Le numérique réactive la question ancienne du lien entre progrès
technique et emploi. Dans le cas de la robotisation, on observe une
corrélation positive très nette sur la production et une résultante
peu significative sur l’emploi manufacturier. Les pays qui ont le plus
de robots, comme l’Allemagne, sont ceux qui ont su le mieux
développer ou préserver leur industrie et leur emploi industriel.
Au niveau d’une entreprise industrielle, l’automatisation ou la
numérisation de l’activité productive peut dans un premier temps
supprimer de l’emploi. Dans un second temps, l’entreprise renforce
sa compétitivité : elle gagne des parts de marché, augmente sa
production et parfois emploie de nouveaux salariés, éventuellement
en dehors de la fabrication.
A contrario, une entreprise qui ne modernise pas son appareil de
production ne résiste pas à la concurrence ; ses usines ferment et
des emplois disparaissent.
Enfin, indépendamment de toute numérisation de l’industrie, on a vu
que les technologies numériques sont des leviers de croissance de
l’activité et de l’emploi.
Le bilan net de ces nombreux effets de la numérisation de l’outil de
production et des nouvelles opportunités économiques liées à la
diffusion du numérique en général est très incertain. Il dépend
crucialement de la capacité de notre économie à susciter une offre
compétitive.
L’incertitude des exercices chiffrés contraste avec la certitude que
la transformation numérique est déjà à l’œuvre. Selon le COE, la
moitié des emplois français pourrait voir ses contenus évoluer de
façon importante dans un futur proche. Il ajoute dans son rapport
que « le progrès technologique continuerait à favoriser plutôt
l’emploi qualifié et très qualifié : parmi les métiers les plus
vulnérables, les métiers surreprésentés sont souvent des métiers
pas ou peu qualifiés. » La formation doit donc être dédiée en priorité
aux travailleurs peu qualifiés, ce qui est loin d’être le cas aujourd’hui.

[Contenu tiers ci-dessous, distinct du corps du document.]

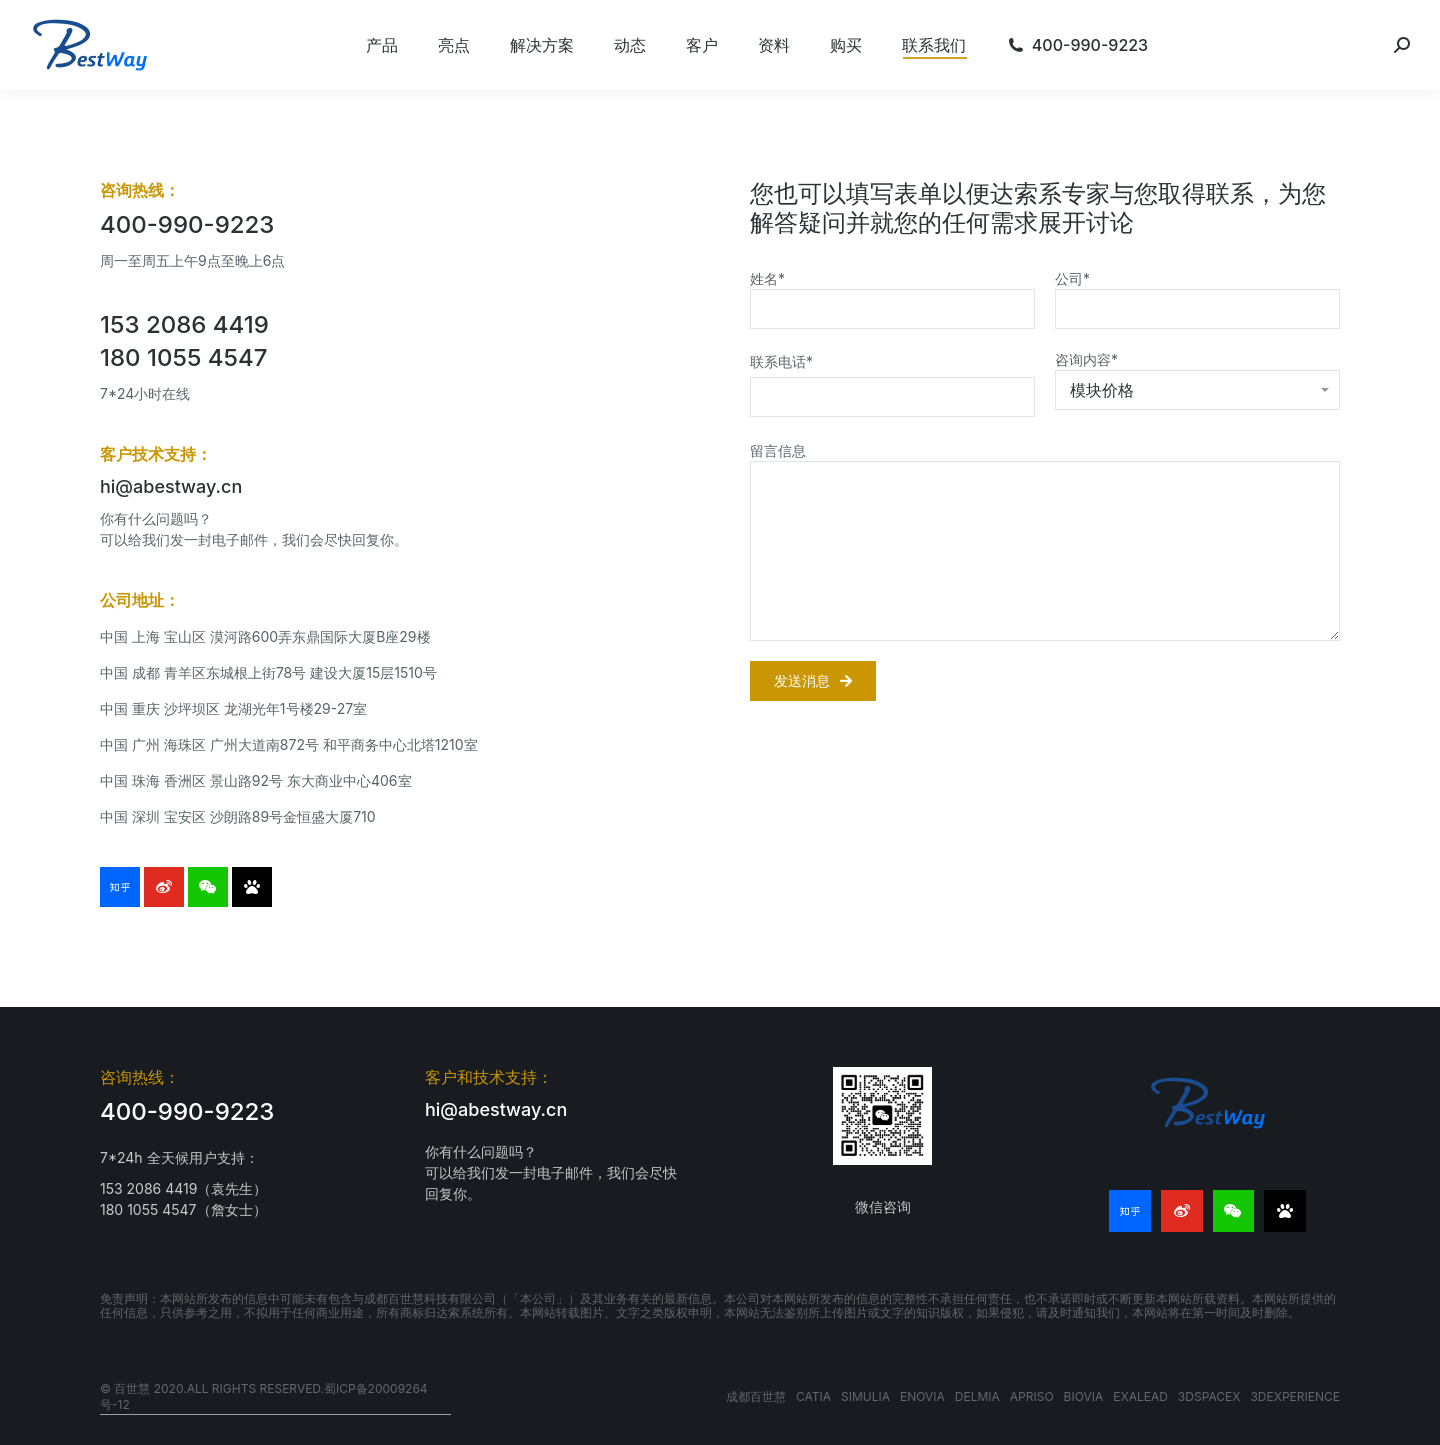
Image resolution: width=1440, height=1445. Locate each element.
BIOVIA (1084, 1396)
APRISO (1032, 1396)
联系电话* (781, 361)
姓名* (767, 278)
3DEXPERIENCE (1295, 1396)
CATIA (813, 1396)
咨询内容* (1086, 359)
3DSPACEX (1209, 1396)
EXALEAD (1140, 1396)
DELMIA (977, 1396)
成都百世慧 (756, 1396)
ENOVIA (922, 1396)
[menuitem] (382, 45)
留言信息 (778, 450)
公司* (1072, 278)
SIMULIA (865, 1396)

Quel que soit le niveau de qualification, la grande majorité d’entre
nous devra suivre des transitions vers de nouveaux emplois ou
s’adapter aux nouvelles compétences demandées. Celles-ci sont de
différentes natures : des compétences numériques, techniques,
sociales (travail en équipe, capacité d’écoute), cognitives (savoir
résoudre des problèmes complexes, innover) ou encore
personnelles (adaptabilité, esprit d’initiative, empathie).
Les exercices de gestion prévisionnelle des emplois, la construction
de formations adaptées, le renouvellement des pratiques
pédagogiques, la programmation de plans de formation ambitieux
en entreprise sont quelques-uns des moyens pour y parvenir.
Les effets du progrès technique sont donc ambivalents. Il n’y a
cependant aucune raison de conjecturer « la fin du travail ». Bien
utilisées, avec un bon accompagnement des organisations et des
individus, les technologies renforcent la compétitivité des
entreprises, créent de l’emploi et accroissent les dimensions les plus
gratifiantes du travail. Le numérique est un outil permettant
d’inventer de nouveaux modèles productifs et organisationnels.
Charge à nous de les identifier et de tendre vers ceux qui nous
semblent collectivement préférables. L’impact du numérique sur
l’emploi et le travail en dépendra très largement.